When you do any structural calculation, you need to check all the
different modes that it can fail. For a simple beam you need to
do deflection, max stress, and end shear. For economy of time,
you pick the one that is most likely to fail for a given material
and do that first. If it works out, do the others. Steel is quite
stiff so you normally do the stress calc first, then the shear,
deflection last. If the first two work ok, the deflection is
usually ok also. Wood is the opposite: deflection is usually the
problem, especially with longer spans. I always do the deflection
calc first on wood unless I don't care if the structure bounces.

You asked why if the deflection is ok, why can't you use it?
Because you exceeded the elastic limit and the beam does not
spring back to the original shape. In fact, it will just keep
bending if you keep pushing the jack handle.

The beam you selected is an 'S' shape which is getting to be
relatively uncommon. Makes me think that this is a salvaged beam
rather than a new "A36" beam. As such, you have no idea what kind
of steel is in it. If it is salvage (or worse, salvage from a
fire), I would not assume it was up in the 45kpsi yield area.

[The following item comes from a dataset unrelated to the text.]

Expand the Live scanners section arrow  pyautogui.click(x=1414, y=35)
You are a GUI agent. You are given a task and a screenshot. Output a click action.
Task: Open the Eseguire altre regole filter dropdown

Sounds like you are making a standard shop press. You will want
the extra tonnage so keep the 20 ton jack. Beam strength is a
1/x^2 function so shortening it up a little makes a big
difference. Take it down to 30" and you increase the theoretical
strength by 60%. The posts look fine for tension loads but you
will need to use large pins or reinforce the holes where the pins
go through to keep them from deforming. 1/2" pins will shear,
5/8" will want to bend.

BTW: 'bend like a pretzil' was overstating it. It would just bend
until you quit honking on the handle!

Cheers.

Steve wrote:

I posted a question about an I beam with a Moment of Inertia of 26.49.
It is a mild steel I-Beam and is 3.5" wide and 6" high. The beam
length is 38" and will have a 40,000 lb load placed in the middle of
the beam with a .5" spreader plate
where the jack will attach (This is going to be the top beam for a
hydraulic press). The deflection at load is .05". The beam will be
supported by two 60" posts that are 2.5"x2.5"x.25" thick square posts.
Someone states that this would "bend like a pretzel" under full load.
If the deflection is only .05" at maximum load how will the beam "bend
like a pretzel"? I know that the elastic yield strength of mild steel
is around 36,000 psi but I have read that most steel these days is
around the 45,000 psi. The same poster stated that the max stress will
be 43.6kpsi. I could truss the beam or could make the beam shorter in
length or could lower the hydraulic jack to a 10 ton model. I tried to
post this using the original post but was unsuccessful. Sorry for top
posting. Thanks, Steve.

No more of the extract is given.